Sin asomo de mal humor, el muchachito ordenó sus lápices de colores, tomó el dibujo como si se tratara de un tesoro, se echó al cuello del coronel para besarle y después subió a su habitación detrás de su madre. Al llegar al piso, se volvió para saludar por última vez con una gran sonrisa.

– Tu hijo es adorable -dijo Tewp cuando Perry y él se reunieron a solas en el salón.

– Es muy espontáneo. No consigo inculcarle un poco de reserva. Se entusiasma siempre que ve que alguien que no seamos su niñera o yo se interesa por él. No sé qué harán de él los años, pero por ahora es un niño bueno y obediente. Desde luego, sé que le falta una figura masculina, y conforme crece cada vez más… Me preocupa su porvenir. Necesitará alguien que lo entienda mejor que yo cuando llegue a la adolescencia. Y tú, David, ¿nunca has querido tener hijos? ¿Por qué no te has casado?
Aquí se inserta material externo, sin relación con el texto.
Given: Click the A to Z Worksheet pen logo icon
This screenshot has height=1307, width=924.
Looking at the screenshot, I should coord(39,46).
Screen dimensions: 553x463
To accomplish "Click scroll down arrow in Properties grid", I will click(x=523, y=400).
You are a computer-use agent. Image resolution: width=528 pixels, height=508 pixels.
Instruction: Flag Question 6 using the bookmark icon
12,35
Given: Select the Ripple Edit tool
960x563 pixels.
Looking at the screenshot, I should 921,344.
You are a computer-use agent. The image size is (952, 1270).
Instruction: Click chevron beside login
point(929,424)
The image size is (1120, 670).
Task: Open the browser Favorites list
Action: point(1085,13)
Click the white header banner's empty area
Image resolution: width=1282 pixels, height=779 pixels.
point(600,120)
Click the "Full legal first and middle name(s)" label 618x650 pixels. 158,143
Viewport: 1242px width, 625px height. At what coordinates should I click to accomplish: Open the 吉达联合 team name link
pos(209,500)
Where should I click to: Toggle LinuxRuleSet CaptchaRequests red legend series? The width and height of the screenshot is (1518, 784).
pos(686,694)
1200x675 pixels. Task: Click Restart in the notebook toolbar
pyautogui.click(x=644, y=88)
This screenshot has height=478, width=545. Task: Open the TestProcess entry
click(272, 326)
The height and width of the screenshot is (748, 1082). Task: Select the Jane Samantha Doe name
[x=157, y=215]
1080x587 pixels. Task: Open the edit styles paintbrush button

Tewp sintió una opresión en la garganta. Aquella misma tarde, en el Marine Parade, Perry había insinuado las mismas preguntas. Él las había eludido. Entonces había sido fácil, pero allí, después de varias horas de conversación y un principio de intimidad, ¿cómo escabullirse sin parecer grosero o hiriente? ¿Y cómo hacer entrever a aquella mujer toda la negrura, todo el horror que había tenido que afrontar once años atrás, cuando había seguido a Ostara Keller por primera vez por las fangosas calles de Calcuta? No podría hacerle entender que si bien era posible olvidar los osarios de la guerra -porque la guerra es connatural al hombre y todo lo que es humano se puede borrar-, su vida, en cambio, se había transformado para siempre el día en que había comprendido que existe un Mal superior, inaccesible a toda razón, a toda lógica. No podría revelar a Perry, sin espantarla, sin deprimirla, la naturaleza de ese Mal. No podría, en fin, hacerle comprender que él, David Tewp, estaba en lucha contra ese poder oscuro, y que esa misión le prohibía toda vida privada, todo compromiso personal.